**WHAT IS NEEDED:** Print the records below exactly, leaving out nothing.

**EXTRACTED MATERIAL:**
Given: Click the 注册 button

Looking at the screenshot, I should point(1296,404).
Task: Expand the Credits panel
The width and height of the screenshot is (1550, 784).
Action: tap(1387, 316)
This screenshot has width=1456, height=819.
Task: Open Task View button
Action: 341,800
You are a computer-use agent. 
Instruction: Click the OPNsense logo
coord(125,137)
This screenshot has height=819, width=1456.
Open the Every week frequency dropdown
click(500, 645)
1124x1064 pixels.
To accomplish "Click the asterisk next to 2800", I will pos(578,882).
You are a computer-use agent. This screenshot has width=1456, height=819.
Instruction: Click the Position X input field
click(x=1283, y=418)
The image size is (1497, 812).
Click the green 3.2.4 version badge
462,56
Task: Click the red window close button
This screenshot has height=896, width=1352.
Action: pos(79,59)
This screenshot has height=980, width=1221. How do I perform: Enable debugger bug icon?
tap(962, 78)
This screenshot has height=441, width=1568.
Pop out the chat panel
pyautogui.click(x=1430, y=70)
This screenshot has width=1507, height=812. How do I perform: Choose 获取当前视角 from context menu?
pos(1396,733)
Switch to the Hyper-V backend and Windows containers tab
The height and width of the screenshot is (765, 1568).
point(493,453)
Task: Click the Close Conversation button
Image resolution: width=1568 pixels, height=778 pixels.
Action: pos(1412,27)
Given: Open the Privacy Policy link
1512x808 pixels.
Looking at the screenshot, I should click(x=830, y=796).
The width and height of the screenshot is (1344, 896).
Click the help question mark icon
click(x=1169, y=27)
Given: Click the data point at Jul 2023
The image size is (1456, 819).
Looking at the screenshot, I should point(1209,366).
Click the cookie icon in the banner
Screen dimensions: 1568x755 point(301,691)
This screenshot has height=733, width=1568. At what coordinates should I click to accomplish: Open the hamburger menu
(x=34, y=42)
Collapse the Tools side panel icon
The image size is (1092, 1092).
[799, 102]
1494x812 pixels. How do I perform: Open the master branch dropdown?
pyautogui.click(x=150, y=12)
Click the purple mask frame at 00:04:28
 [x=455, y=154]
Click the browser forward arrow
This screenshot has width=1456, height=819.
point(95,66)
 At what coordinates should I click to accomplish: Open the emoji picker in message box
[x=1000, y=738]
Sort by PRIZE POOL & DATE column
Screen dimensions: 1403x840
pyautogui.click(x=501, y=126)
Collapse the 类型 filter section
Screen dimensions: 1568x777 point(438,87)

**ANSWER FOR THIS EXERCISE:**
Given: Click the 注册 button

Looking at the screenshot, I should point(1296,404).
Task: Expand the Credits panel
The width and height of the screenshot is (1550, 784).
Action: tap(1387, 316)
This screenshot has width=1456, height=819.
Task: Open Task View button
Action: 341,800
You are a computer-use agent. 
Instruction: Click the OPNsense logo
coord(125,137)
This screenshot has height=819, width=1456.
Open the Every week frequency dropdown
click(500, 645)
1124x1064 pixels.
To accomplish "Click the asterisk next to 2800", I will pos(578,882).
You are a computer-use agent. This screenshot has width=1456, height=819.
Instruction: Click the Position X input field
click(x=1283, y=418)
The image size is (1497, 812).
Click the green 3.2.4 version badge
462,56
Task: Click the red window close button
This screenshot has height=896, width=1352.
Action: pos(79,59)
This screenshot has height=980, width=1221. How do I perform: Enable debugger bug icon?
tap(962, 78)
This screenshot has height=441, width=1568.
Pop out the chat panel
pyautogui.click(x=1430, y=70)
This screenshot has width=1507, height=812. How do I perform: Choose 获取当前视角 from context menu?
pos(1396,733)
Switch to the Hyper-V backend and Windows containers tab
The height and width of the screenshot is (765, 1568).
point(493,453)
Task: Click the Close Conversation button
Image resolution: width=1568 pixels, height=778 pixels.
Action: pos(1412,27)
Given: Open the Privacy Policy link
1512x808 pixels.
Looking at the screenshot, I should click(x=830, y=796).
The width and height of the screenshot is (1344, 896).
Click the help question mark icon
click(x=1169, y=27)
Given: Click the data point at Jul 2023
The image size is (1456, 819).
Looking at the screenshot, I should point(1209,366).
Click the cookie icon in the banner
Screen dimensions: 1568x755 point(301,691)
This screenshot has height=733, width=1568. At what coordinates should I click to accomplish: Open the hamburger menu
(x=34, y=42)
Collapse the Tools side panel icon
The image size is (1092, 1092).
[799, 102]
1494x812 pixels. How do I perform: Open the master branch dropdown?
pyautogui.click(x=150, y=12)
Click the purple mask frame at 00:04:28
 [x=455, y=154]
Click the browser forward arrow
This screenshot has width=1456, height=819.
point(95,66)
 At what coordinates should I click to accomplish: Open the emoji picker in message box
[x=1000, y=738]
Sort by PRIZE POOL & DATE column
Screen dimensions: 1403x840
pyautogui.click(x=501, y=126)
Collapse the 类型 filter section
Screen dimensions: 1568x777 point(438,87)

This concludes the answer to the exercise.